1Medical University of Innsbruck, Innsbruck, Austria, 2Cleveland Clinic Abu Dhabi, Abu Dhabi, United Arab Emirates.
Clinical and CT-angiographic long-term follow-up of totally endoscopic coronary artery bypass grafting
Totally endoscopic coronary artery bypass grafting (TECAB) was shown to be feasible and safe, with excellent clinical and angiographic mid-term follow-up. The value of less invasive techniques of coronary revascularization regarding long-term clinical and angiographic outcome is still unknown. Therefore, we aimed to investigate long-term MACCE-rate and LIMA patency-rate in arrested heart TECAB patients.
From 2001 to 2012 a total of 208 arrested heart TECAB patients were included. 145 (69.7%) were isolated LIMA LAD TECAB’s. Mean age was 58.8 ± 9.4 years, mean logEuroSCORE 1.6 ± 1.5%. The combined clinical endpoint MACCE, defined as a composite of death, myocardial infarction, stroke, re-PCI, re-CABG and any form of target vessel revascularization, was used to evaluate long-term clinical outcome at a mean follow-up of 6.9 ± 2.3 years. Patency rate was assessed using ECG guided cardiac computed tomography. Graft patency was defined as grade A if completely patent, grade B if stenosis was less than 50% and grade 0 if stenosis was more than 50% or for total occlusions. Mean time period from surgery to CT was 6.9 ± 2.8 years.

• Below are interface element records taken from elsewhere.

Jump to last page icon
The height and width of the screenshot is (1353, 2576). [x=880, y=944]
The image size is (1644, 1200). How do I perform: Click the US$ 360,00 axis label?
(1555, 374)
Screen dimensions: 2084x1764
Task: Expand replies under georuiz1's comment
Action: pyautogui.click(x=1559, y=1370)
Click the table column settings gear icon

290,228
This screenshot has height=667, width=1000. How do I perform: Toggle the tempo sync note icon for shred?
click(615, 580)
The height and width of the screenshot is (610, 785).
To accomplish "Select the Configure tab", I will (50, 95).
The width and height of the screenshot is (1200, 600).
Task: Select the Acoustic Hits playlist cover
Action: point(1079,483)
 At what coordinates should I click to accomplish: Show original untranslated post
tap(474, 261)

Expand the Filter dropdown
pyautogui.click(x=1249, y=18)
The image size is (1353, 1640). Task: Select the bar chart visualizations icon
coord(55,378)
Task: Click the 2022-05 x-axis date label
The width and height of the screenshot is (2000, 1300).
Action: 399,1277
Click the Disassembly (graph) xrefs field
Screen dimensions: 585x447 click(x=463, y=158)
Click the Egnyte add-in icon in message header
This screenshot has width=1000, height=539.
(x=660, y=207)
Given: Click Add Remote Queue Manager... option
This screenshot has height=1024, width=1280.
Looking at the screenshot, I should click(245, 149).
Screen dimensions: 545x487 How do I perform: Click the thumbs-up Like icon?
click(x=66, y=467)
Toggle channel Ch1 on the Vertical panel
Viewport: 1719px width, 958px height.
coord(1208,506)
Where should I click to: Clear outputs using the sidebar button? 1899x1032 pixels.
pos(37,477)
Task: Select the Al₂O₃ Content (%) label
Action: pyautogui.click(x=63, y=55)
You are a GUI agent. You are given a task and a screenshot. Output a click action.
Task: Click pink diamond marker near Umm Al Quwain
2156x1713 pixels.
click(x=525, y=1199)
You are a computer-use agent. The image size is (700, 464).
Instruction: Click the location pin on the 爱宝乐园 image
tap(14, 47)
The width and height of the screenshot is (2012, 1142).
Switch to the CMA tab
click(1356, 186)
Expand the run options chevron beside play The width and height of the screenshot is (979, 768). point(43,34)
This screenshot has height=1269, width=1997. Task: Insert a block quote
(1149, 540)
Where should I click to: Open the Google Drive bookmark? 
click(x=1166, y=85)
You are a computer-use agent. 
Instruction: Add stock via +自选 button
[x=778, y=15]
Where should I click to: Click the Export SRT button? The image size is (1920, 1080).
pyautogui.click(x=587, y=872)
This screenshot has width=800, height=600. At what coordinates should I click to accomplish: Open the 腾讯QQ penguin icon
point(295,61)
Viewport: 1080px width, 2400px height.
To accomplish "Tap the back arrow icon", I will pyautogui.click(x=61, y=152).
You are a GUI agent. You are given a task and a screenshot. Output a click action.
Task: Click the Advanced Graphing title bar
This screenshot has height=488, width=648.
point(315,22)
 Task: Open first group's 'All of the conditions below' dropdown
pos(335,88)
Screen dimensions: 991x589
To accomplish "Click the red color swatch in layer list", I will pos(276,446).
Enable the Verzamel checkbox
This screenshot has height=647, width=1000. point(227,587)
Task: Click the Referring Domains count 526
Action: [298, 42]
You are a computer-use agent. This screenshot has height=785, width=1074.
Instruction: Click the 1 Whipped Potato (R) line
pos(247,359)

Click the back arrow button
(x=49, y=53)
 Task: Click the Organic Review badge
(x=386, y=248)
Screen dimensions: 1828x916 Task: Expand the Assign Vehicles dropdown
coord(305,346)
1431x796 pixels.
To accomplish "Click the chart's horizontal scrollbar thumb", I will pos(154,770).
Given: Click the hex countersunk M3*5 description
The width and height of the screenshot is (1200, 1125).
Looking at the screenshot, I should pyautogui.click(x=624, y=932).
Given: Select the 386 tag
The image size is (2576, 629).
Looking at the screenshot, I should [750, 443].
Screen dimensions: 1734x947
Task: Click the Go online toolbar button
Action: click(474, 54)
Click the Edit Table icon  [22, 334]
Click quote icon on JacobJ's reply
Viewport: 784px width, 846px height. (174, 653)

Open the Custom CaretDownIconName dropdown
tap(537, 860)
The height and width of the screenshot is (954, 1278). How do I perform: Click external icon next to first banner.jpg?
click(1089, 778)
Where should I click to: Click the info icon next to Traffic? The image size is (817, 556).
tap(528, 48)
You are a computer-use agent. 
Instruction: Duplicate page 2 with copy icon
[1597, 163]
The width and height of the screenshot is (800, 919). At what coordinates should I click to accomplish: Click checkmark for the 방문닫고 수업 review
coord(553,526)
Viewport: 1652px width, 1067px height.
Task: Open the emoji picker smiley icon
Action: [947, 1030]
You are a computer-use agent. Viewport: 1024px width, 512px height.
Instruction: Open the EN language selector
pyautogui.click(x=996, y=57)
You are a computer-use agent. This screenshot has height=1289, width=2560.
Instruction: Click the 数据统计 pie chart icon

Survival rate at 1, 5 and 10 years was 100%, 98.3% and 95.8%, respectively. Freedom from MACCE at 1, 5 and 10 years was 93.5%, 85.9% and 83.0%, respectively. At 1, 5 and 10 years freedom from myocardial infarction was 99.0%, 97.4% and 95.9%, freedom from target vessel revascularization 96.0%, 94.3% and 91.7%, percutaneous coronary intervention 94.5%, 91.6% and 84.2%, re-CABG 100%, 99.5% and 99.5%, respectively. Patency rate at 5 and 10 years was 94.9% and 88.1%, respectively. The main reason for long-term graft occlusion was collateral flow. No early graft occlusion due to technical problems was observed.
Arrested heart TECAB shows an excellent long-term clinical follow-up. LIMA patency rate for arrested heart TECAB is comparable to conventional CABG at 10 years after surgery.